Solo nel vortice subtropicale del Pacifico settentrionale si sarebbero accumulati oltre 80 milioni di chilogrammi di plastica. Che stanno lì, a galleggiare, prima, per poi sprofondare verso i fondali. E, con una produzione umana di plastica pari a 400 miliardi di chilogrammi all’anno, il rischio è che quest’enorme isola di rifiuti (così come altre sparse per il globo) continui a ingrandirsi. Trovare modi per smaltire la plastica in mare, dunque, è una priorità. A darci una mano, secondo i microbiologi marini di una collaborazione internazionale coordinata dal Royal Netherlands Institute for Sea Research (Nioz), c’è anche un piccolissimo fungo, capace di degradare il polietilene rimasto esposto ai raggi Uv del Sole. Il suo nome è Parengyodontium album.
Un fungo demolitore
Parengyodontium album non è un microrganismo nuovo alla scienza. In passato, per esempio, è stato identificato come una potenziale minaccia per la conservazione di reperti museali perché coinvolto in processi di deterioramento.
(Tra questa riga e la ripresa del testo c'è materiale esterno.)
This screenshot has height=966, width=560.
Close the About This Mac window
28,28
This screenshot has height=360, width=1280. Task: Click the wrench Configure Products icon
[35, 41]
Prelevando campioni di rifiuti di plastica dall’isola del vortice subtropicale del Pacifico settentrionale, i ricercatori del Nioz e i loro collaboratori hanno però scoperto che P.album vive anche lì, negli strati marini più superficiali. Lo hanno così isolato in laboratorio e hanno provato a capire se per caso fosse in grado di degradare proprio la plastica. Gli scienziati hanno quindi coltivato il fungo su polietilene formato da particolari atomi di carbonio (isotopo 13C) che possono essere seguiti nelle varie trasformazioni biochimiche (come se avessero un tag che consente di capire dove vanno a finire).
Hanno così scoperto che in effetti P.album degrada il polietilene. Sono anche stati in grado di quantificare il processo di degradazione e hanno dimostrato che il fungo non utilizza per i propri processi biologici molto del carbonio che ottiene degradando la plastica, ma la maggior parte la espelle sotto forma di anidride carbonica. “Sebbene la CO2 sia un gas serra, questo processo non dovrebbe rappresentare un ulteriore problema”, precisa Annika Vaksmaa, tra gli autori della ricerca. “La quantità rilasciata dai funghi è la stessa piccola quantità rilasciata dagli esseri umani durante la respirazione”.
Serve il Sole
Ma c’è un “ma”: P.album non riesce a sfruttare il polietilene come fonte di energia senza l’ausilio del Sole, che in parte scompone meccanicamente il materiale. “P. album scompone solo il polietilene che è stato esposto ai raggi Uv almeno per un breve periodo di tempo”, conferma Vaksmaa. “Ciò significa che nell’oceano il fungo può degradare solo la plastica che inizialmente galleggiava vicino alla superficie”.
I funghi marini finora non sono stati un ambito di ricerca particolarmente indagato. Basti pensare che le specie fungine riconosciute come capaci di scomporre la plastica in mare si contano sulle dita di una mano. Probabilmente – sostengono i ricercatori – ci sono molti altri microrganismi ancora sconosciuti in grado di farlo anche a profondità maggiori. Non resta che cercarli e carpire i loro segreti.